▸ **Task to carry out**
Copy the rows below verbatim, starting with the line containing "Task: Click the 'My shop' brand link" and ending with the line containing "Image resolution: width=521", both lines included. Copy nothing outside that span.

▸ **Data shown**

------------------------

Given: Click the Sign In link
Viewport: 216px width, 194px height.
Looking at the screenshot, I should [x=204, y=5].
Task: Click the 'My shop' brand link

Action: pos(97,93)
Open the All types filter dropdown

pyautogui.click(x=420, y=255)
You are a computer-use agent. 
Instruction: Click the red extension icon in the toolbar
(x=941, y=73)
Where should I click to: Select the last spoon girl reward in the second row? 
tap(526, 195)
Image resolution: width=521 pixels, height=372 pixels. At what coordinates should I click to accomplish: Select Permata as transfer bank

------------------------

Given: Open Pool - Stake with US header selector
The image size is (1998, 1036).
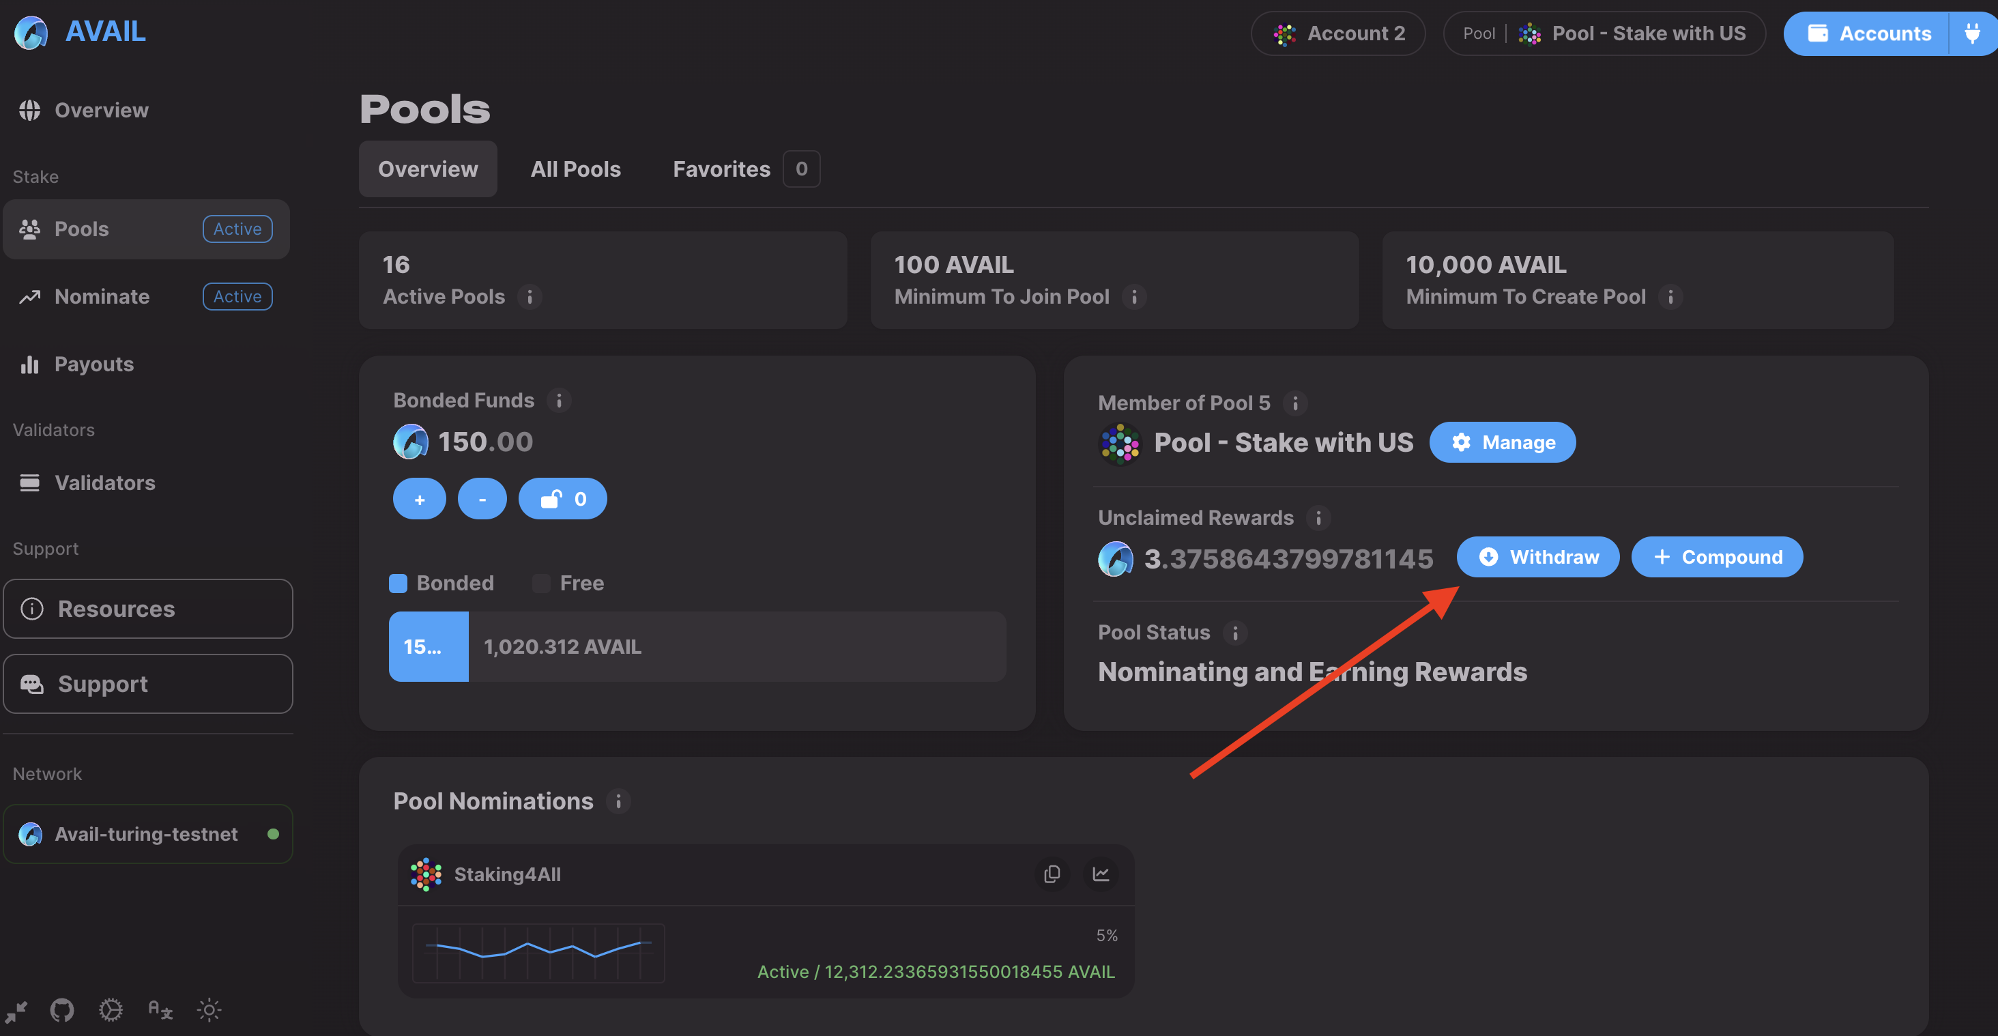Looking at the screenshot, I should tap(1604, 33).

------------------------

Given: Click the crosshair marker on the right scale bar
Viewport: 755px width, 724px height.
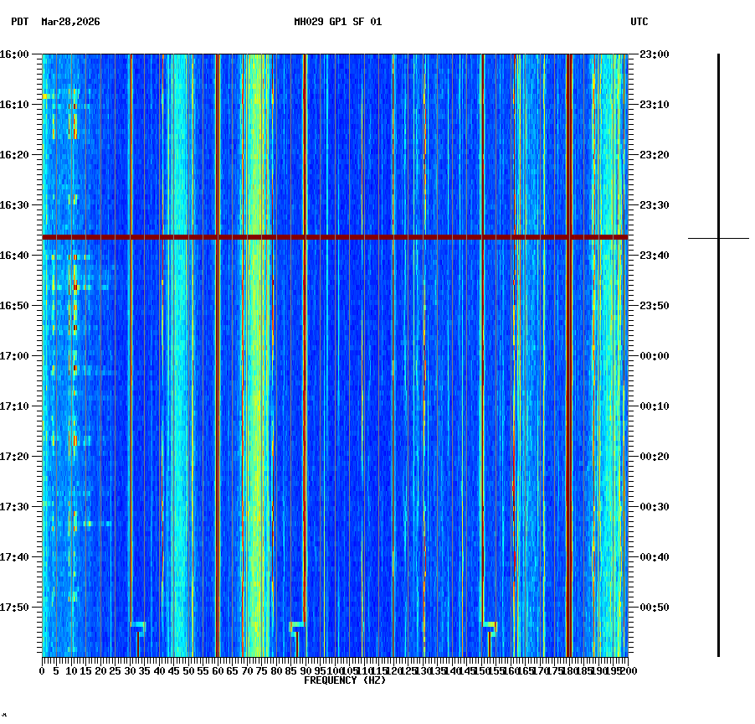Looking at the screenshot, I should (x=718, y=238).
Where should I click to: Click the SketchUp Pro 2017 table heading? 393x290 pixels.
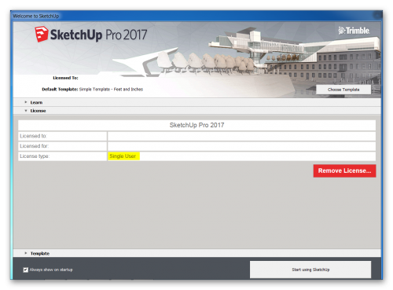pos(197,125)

------------------------

▸ **Reply**
Task: Click the 'My shop' brand link

Action: pos(97,93)
Open the All types filter dropdown

pyautogui.click(x=420, y=255)
You are a computer-use agent. 
Instruction: Click the red extension icon in the toolbar
(x=941, y=73)
Where should I click to: Select the last spoon girl reward in the second row? 
tap(526, 195)
Image resolution: width=521 pixels, height=372 pixels. At what coordinates should I click to accomplish: Select Permata as transfer bank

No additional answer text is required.